Impact of Alabama's Ruling on the Corporate Transparency Act: What Businesses in Other States Need to Know for 2024

R. Todd Frahm, Partner & Greg Norris, Law Clerk

June 3, 2024

Introduction

In a recent article, Tyler Law advised its clients of new legislation and regulations requiring businesses to comply with reporting requirements required by the newly enacted Corporate Transparency Act (CTA).  That article can be read here.

This law was recently challenged in Alabama in Nat’l Small Bus. United v. Yellen.  The plaintiffs prevailed and the law was deemed unconstitutional as overly broad.  On March 4, 2024, FinCEN (the government organization charged with collecting the data required by CTA) released a statement indicating that FinCEN would comply with the court’s order “for as long as it remains in effect” and that the government would not currently enforce the CTA against the plaintiffs.   This compliance included all members of the National Small Business Association (NSBA)(as of March 1, 2024, the date of the injunction).  However, the Department of the Treasury is expected to appeal against this decision and request a stay of the injunction.

The details of the challenge to CTA.

In the recent legal challenge to the Corporate Transparency Act (CTA) requirements and its constitutionality, plaintiffs Isaac Winkles and the National Small Business Association (NSBA) prevailed and the law was deemed overly broad and unconstitutional.   The question presented by the Yellen Court was: “Does the Constitution give Congress the power to regulate those millions of entities and their stakeholders the moment they obtain a formal corporate status from a State?  The Yellen Court concluded that the Government had not proved their case, and that the Government's arguments are not supported by precedent. As a result, the Yellen Court concluded any member of the NSBA in Alabama will not be required to file with FinCEN in accordance with CTA until further notice.

The Yellen Court noted that the text of the CTA is wide-ranging in scope.
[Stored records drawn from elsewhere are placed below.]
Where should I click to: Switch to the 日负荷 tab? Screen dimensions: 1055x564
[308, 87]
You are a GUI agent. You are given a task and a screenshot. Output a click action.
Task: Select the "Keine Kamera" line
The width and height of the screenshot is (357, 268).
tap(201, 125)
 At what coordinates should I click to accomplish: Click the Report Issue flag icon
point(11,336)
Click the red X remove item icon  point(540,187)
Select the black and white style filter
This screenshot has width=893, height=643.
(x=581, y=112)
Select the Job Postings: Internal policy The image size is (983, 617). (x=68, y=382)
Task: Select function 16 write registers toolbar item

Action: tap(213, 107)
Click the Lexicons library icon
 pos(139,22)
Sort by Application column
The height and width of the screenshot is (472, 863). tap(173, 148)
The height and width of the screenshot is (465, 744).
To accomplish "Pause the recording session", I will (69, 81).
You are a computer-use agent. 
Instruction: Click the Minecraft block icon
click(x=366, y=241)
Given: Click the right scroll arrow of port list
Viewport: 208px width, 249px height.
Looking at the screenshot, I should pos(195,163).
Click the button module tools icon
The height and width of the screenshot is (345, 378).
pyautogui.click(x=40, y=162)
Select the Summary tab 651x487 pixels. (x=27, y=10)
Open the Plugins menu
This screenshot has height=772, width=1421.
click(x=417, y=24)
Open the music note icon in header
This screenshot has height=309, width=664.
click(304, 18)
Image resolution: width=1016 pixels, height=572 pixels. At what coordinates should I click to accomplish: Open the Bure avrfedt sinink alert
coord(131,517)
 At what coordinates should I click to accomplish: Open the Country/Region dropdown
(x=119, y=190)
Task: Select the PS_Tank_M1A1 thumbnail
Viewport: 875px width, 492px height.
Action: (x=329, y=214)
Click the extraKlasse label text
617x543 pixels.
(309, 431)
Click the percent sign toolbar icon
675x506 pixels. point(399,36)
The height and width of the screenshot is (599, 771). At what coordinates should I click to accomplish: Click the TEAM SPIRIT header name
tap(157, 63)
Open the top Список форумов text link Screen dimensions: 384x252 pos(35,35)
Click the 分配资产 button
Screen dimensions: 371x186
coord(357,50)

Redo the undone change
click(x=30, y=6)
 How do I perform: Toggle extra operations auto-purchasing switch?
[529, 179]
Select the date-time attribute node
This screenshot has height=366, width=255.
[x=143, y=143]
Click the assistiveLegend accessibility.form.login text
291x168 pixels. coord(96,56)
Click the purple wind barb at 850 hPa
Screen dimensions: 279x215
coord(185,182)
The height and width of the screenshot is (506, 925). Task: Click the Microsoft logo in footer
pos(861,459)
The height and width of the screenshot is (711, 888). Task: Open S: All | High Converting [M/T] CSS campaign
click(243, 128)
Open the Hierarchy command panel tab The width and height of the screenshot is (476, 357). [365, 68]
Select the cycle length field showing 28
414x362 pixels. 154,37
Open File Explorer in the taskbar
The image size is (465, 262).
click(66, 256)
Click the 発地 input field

The CTA regulates reporting companies defined as "corporations, limited liability companies, or other similar entities that are either "(i) created by the filing of a document with a secretary of state or a similar office under the law of a State or Indian Tribe, or (ii) formed under the law of a foreign country and registered to do business in the United States.   The Yellen Court also stated:  “CTA exempts twenty-four kinds of entities from its reporting requirements, including banks, insurance companies, and entities with more than twenty employees and five million dollars in gross revenue, and a physical office in the United States.

Who is required to file beneficial ownership information with FinCEN?

The most relevant portions of the CTA in regard to who must file include the following:

What is an “applicant”?

The term “applicant” means any individual who files an application to form a corporation, limited liability company, or other similar entity under the laws of a State or Indian Tribe; or

registers or files an application to register a corporation, limited liability company, or other similar entity formed under the laws of a foreign country to do business in the United States by filing a document with the Secretary of State or similar office under the laws of a State or Indian Tribe.

What is a “reporting company?

The term “reporting company” means a corporation, limited liability company, or other similar entity that is (i) created by the filing of a document with a secretary of state or a similar office under the law of a State or Indian Tribe; or (ii) formed under the law of a foreign country and registered to do business in the United States by the filing of a document with a secretary of state or a similar office under the laws of a State or Indian Tribe.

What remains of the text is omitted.